▸ WHAT YOU ARE ASKED TO DO
Although the records include pictures, the copy should not; write out exactly the lines from the first through the line with "The height and".

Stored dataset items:
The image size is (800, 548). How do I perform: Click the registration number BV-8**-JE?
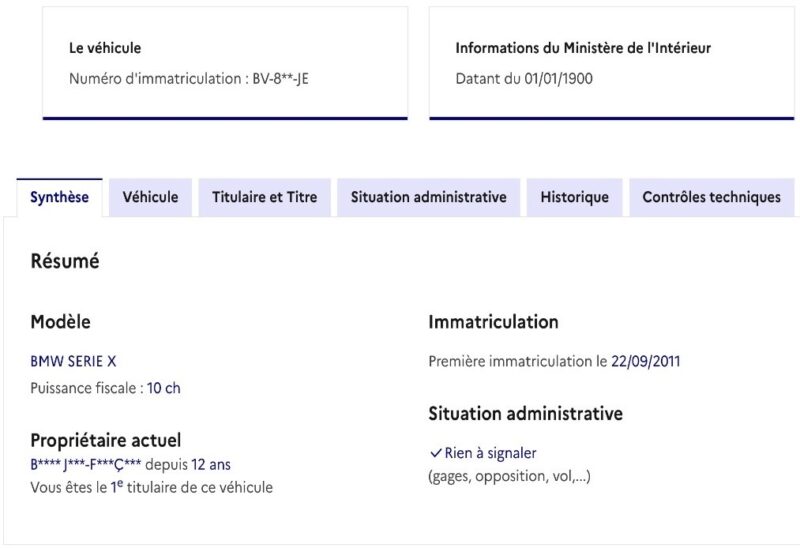(x=279, y=78)
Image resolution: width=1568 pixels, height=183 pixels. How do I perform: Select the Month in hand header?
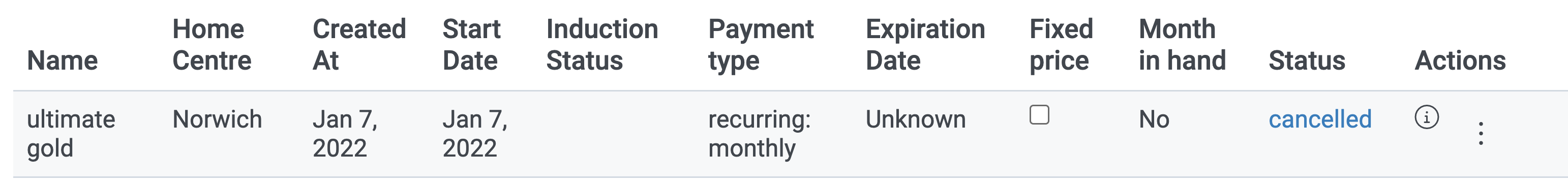pyautogui.click(x=1182, y=44)
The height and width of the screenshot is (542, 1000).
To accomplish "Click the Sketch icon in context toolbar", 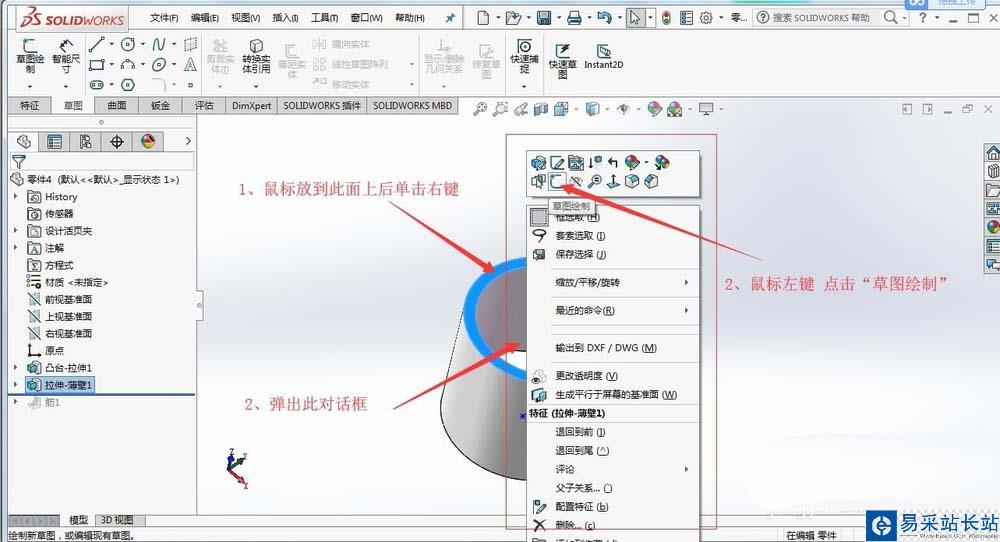I will pyautogui.click(x=557, y=181).
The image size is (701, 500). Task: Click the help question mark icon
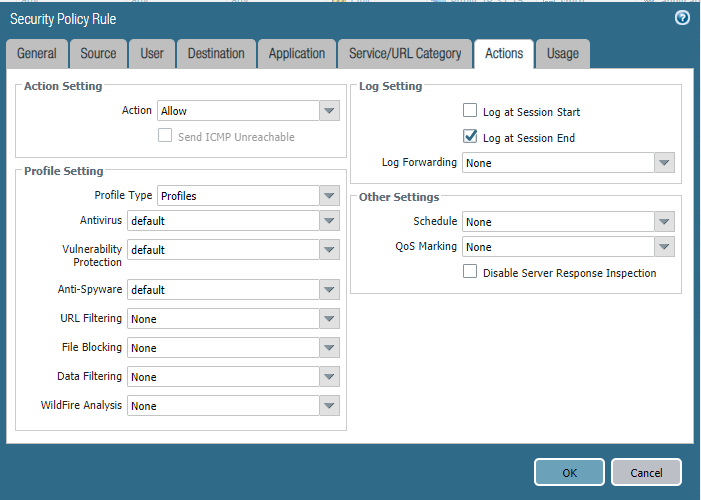(x=682, y=18)
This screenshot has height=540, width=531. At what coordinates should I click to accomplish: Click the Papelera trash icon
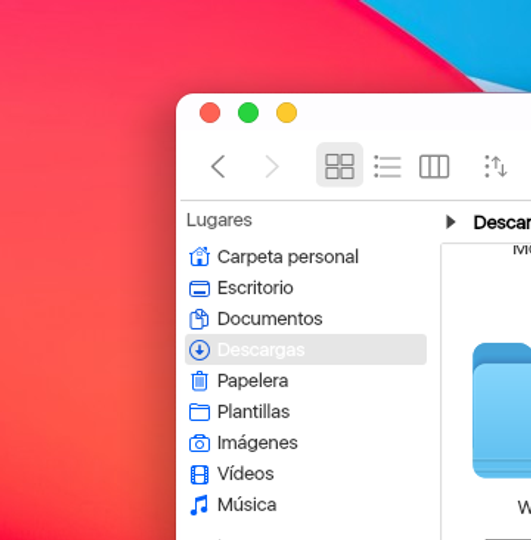199,381
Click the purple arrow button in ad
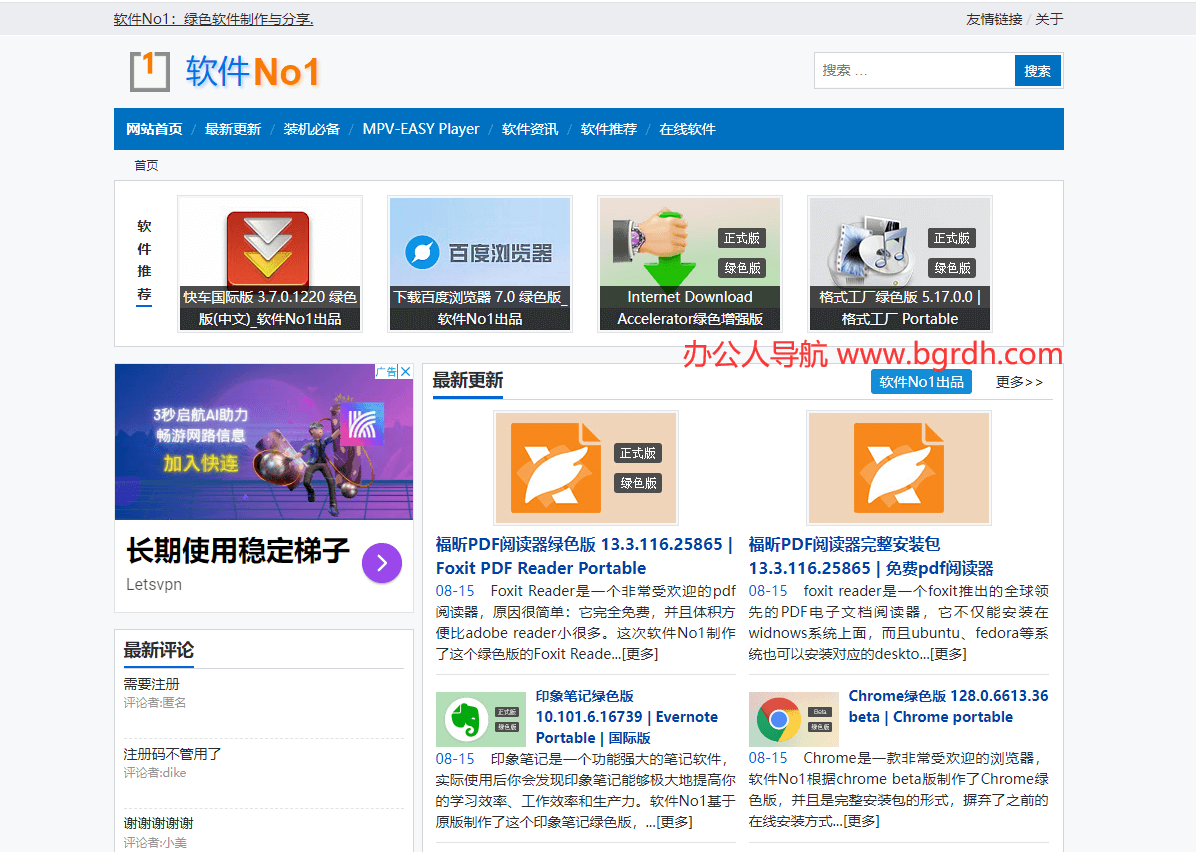 (x=381, y=563)
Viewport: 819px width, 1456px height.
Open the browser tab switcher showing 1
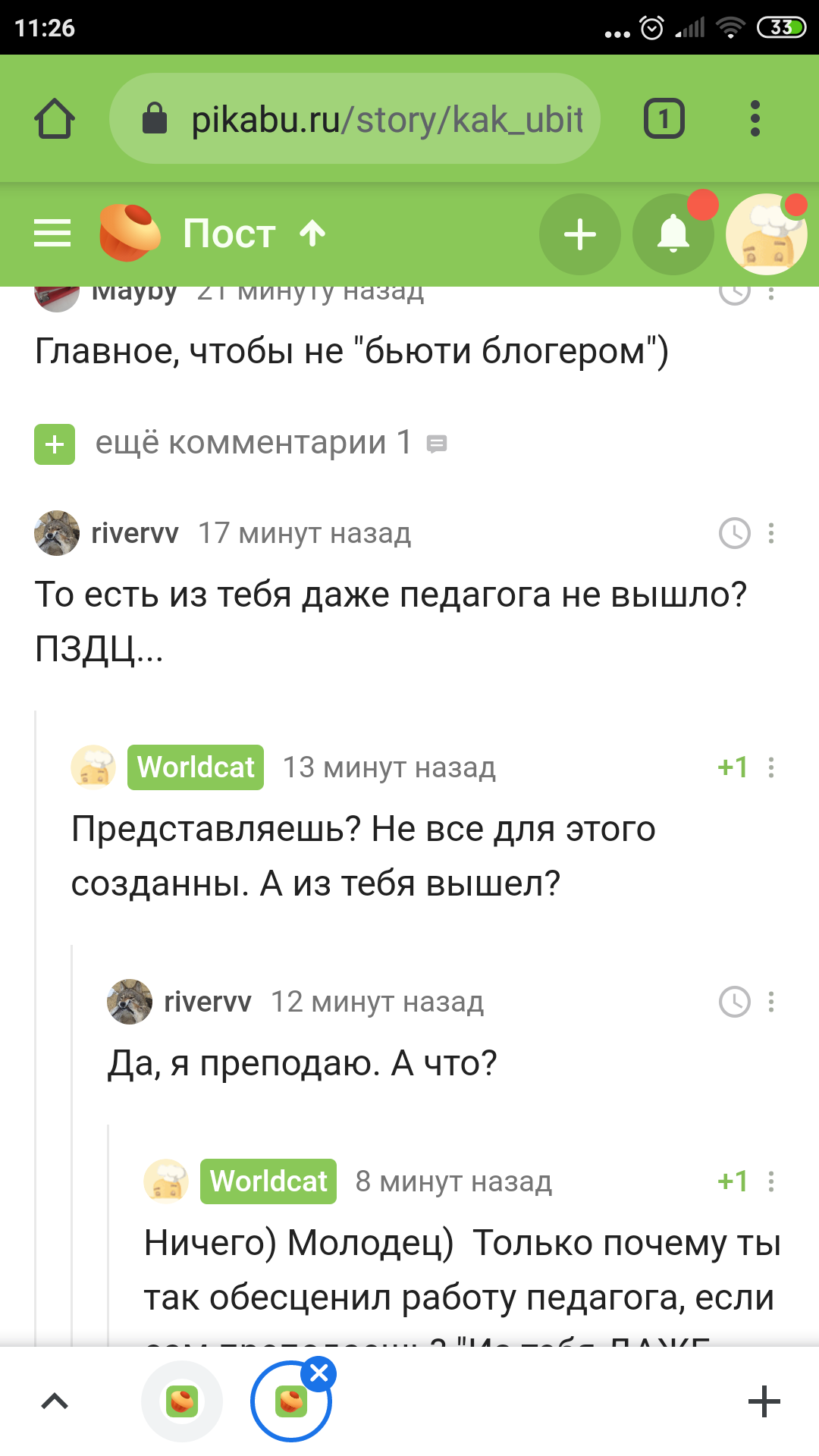point(664,119)
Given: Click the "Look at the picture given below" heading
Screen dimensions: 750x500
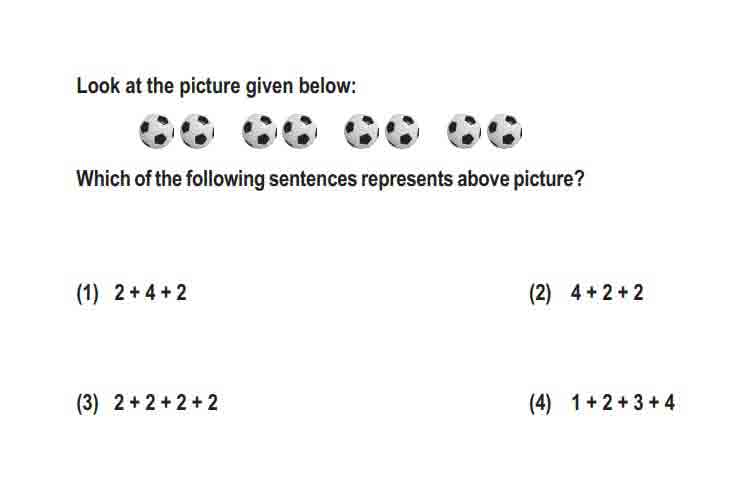Looking at the screenshot, I should [x=216, y=87].
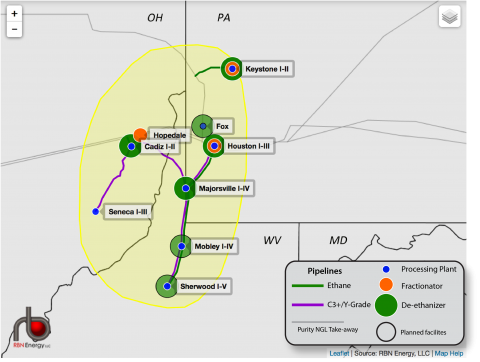Click the Houston I-III facility marker
480x362 pixels.
point(214,146)
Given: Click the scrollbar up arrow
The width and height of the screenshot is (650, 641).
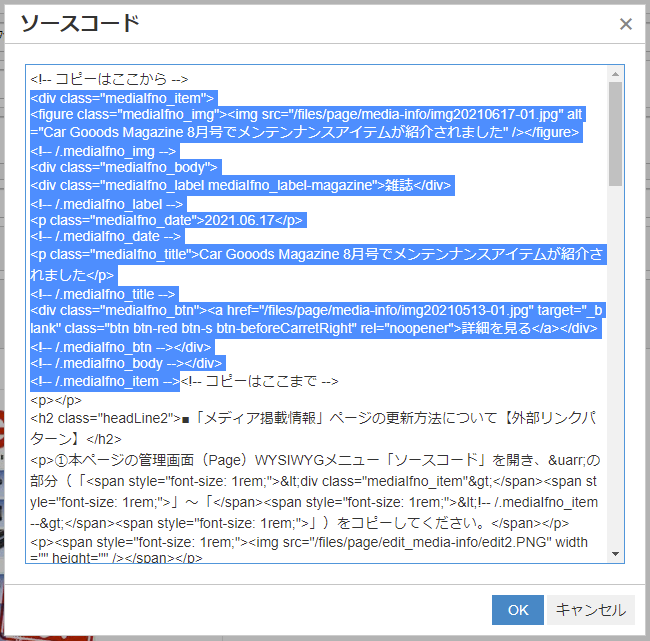Looking at the screenshot, I should (x=616, y=74).
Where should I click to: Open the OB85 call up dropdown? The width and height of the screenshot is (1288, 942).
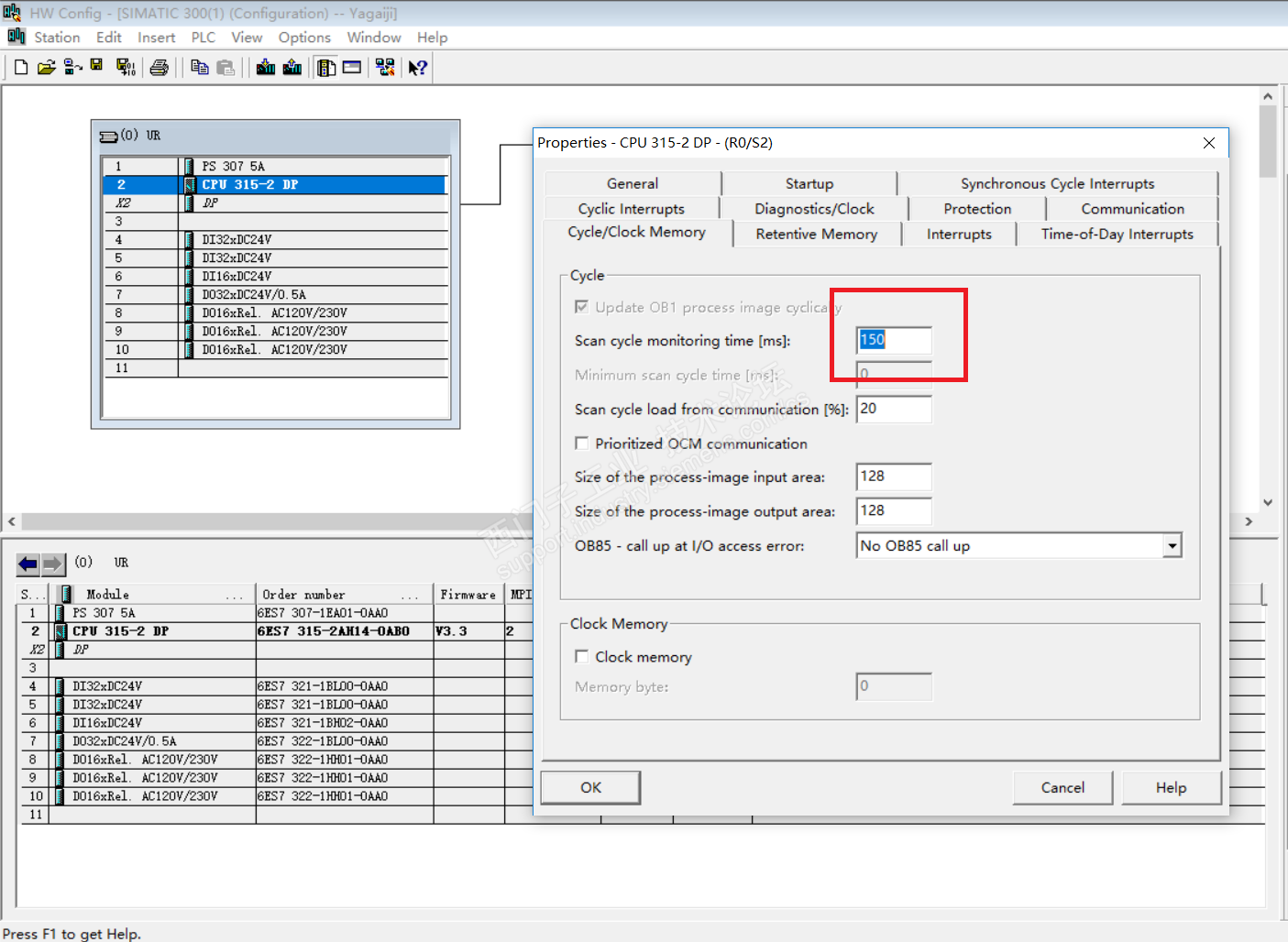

▸ ANSWER TO THIS EXERCISE
The image size is (800, 548). How do I perform: Click the registration number BV-8**-JE?
(x=279, y=78)
Image resolution: width=1568 pixels, height=183 pixels. How do I perform: Select the Month in hand header?
pyautogui.click(x=1182, y=44)
The height and width of the screenshot is (542, 1000).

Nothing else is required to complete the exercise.